Colunistas
A falácia do novo
publicado em 8 de junho de 2017 - Por Pedro Marcelo Galasso
Durante alguns meses, grupos políticos fervorosos, messiânicos, obtusos e violentos culparam um único partido político como a fonte de todo o Mal e o elevaram a categoria do que pior existia no Brasil, mas passados alguns meses a falácia do único partido político corrupto se desdobrou em um cenário econômico e social aterrador e derrubou a pouquíssima confiança que as pessoas de bom senso tinham sobre os poderes republicanos.
A falácia do Novo se torna explícita quando vemos um Estado que procura, de formas vexatórias e abusivas, garantir que pessoas que possam entregar cadeias de corrupção que nos consomem, que pretendem proteger políticos e seus fisiológicos partidos políticos numa tentativa de salvar um governo tão ilegítimo quanto o anterior por ser resultado de práticas corruptivas que elegeram inúmeros presidentes e vices, dentre eles o atual presidente do Brasil e sua antecessora, não sejam presas e tenham seus pecados perdoados com as danosas e inaceitáveis delações premiadas.
Aqui cabe uma pergunta retórica – se inúmeros governos foram eleitos com o financiamento de campanhas de várias empresas, como a Odebrecht que teve o disparate de criar um setor que administrava as práticas corruptoras, qual é a legitimidade destes governos? Se a ideia da eleição é escolher o grupo mais preparado para a criação do Bem Comum e para a manutenção do Estado de direito, qual a legitimidade de governos eleitos para praticarem atos de corrupção que lesam o Bem Comum e o Estado de direito?

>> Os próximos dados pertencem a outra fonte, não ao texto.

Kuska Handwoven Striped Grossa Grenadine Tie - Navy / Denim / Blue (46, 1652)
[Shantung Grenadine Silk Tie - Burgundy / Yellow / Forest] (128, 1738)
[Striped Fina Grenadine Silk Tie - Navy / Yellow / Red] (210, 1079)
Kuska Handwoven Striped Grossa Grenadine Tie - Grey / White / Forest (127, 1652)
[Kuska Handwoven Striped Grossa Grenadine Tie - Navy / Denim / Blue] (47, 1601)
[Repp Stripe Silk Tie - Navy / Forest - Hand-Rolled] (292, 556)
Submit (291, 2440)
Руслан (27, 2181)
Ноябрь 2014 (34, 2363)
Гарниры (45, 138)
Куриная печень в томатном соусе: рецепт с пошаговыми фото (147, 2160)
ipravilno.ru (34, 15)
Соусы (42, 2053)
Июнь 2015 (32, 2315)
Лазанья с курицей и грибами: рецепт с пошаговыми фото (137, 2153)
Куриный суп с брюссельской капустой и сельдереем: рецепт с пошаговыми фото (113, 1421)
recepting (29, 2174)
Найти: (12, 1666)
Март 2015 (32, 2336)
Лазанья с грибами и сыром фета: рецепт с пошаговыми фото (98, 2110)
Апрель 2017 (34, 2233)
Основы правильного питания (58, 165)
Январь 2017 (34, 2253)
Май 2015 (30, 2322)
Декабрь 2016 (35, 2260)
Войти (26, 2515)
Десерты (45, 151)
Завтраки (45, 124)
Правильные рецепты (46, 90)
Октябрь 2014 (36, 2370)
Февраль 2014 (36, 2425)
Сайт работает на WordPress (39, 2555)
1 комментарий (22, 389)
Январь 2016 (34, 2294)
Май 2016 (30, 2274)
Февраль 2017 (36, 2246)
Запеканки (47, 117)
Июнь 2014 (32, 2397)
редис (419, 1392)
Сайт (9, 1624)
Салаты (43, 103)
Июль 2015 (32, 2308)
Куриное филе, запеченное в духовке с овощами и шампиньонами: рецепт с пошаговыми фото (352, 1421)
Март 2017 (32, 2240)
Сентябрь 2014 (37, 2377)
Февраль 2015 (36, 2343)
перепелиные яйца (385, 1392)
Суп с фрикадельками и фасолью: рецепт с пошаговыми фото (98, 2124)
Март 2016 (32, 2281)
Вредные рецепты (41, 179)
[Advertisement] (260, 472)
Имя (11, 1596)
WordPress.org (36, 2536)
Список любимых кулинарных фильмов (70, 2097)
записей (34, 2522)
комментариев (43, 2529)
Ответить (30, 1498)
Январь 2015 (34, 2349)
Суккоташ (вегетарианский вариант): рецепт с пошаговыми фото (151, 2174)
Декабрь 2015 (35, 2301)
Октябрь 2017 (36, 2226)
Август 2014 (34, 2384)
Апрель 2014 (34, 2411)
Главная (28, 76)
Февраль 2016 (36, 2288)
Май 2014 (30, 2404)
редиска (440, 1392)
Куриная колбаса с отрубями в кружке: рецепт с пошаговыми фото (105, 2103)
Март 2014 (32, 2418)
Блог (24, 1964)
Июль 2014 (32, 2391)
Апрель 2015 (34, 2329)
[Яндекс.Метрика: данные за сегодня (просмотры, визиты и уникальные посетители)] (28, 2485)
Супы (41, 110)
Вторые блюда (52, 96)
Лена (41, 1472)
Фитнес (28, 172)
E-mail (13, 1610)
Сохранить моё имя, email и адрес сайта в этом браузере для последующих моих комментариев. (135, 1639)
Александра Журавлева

Como exigir consciência dos eleitores se ela de nada serve para a escolha justa e honesta de nossos governantes?
A falácia do Novo é o resultado de instituições corruptas e corruptoras que se associam no âmago do Estado para que a apropriação de recursos públicos se concentre nas mãos de poucos o que aumenta as mazelas e a miséria de muitos e as mentiras que alimentam o processo são tão intensas que ninguém acredita que o Brasil tenha solução e, portanto, é logico participar dos processos de corrupção e não lutar ou resistir a eles. Como todos fazem, talvez seja o único caminho a ser seguido, perpetuando práticas que prejudicam a todos nós.
Isso sem considerarmos as decisões questionáveis da Justiça brasileira que trata as pessoas segundo suas posições sociais desrespeitando de forma clara a isonomia dos direitos republicanos que estão presentes em nossa tão aviltada e mutilada Constituição.
Neste contexto, parece ser hipócrita ficar assustado com a violência que é praticada pelo Estado e pelas dezenas de formas de violência praticadas pela sociedade civil que vão desde os crimes contra o patrimônio, os latrocínios, o tolerado e escancarado tráfico de drogas até os desrespeitos no trânsito que fazem do Brasil o país que mais mata no trânsito, um índice de violência e de corrupção aceita por todos e praticada por milhões de pessoas todos os dias cujo saldo é um número de mortes maior que os índices vistos em regiões controladas por grupos de terroristas ou de narcotráfico.
Nada mudou, nenhuma melhora ocorreu porque a classe política corrupta, que tira nossos direitos, que mutila a Constituição e que se coloca acima de todos nós, é a mesma que governa a República Nova desde o governo Sarney. Agora, a luta é para a prisão do controverso ex-presidente Lula para que ele não concorra as próximas eleições, pois ele tem chances monumentais de se reeleger graças as ações desastrosas e vergonhosas do atual presidente e do Congresso Nacional, ou seja, uma falácia que alimenta outras falácias, de esquerda e de direita. Nada há de Novo, além da falácia do Novo.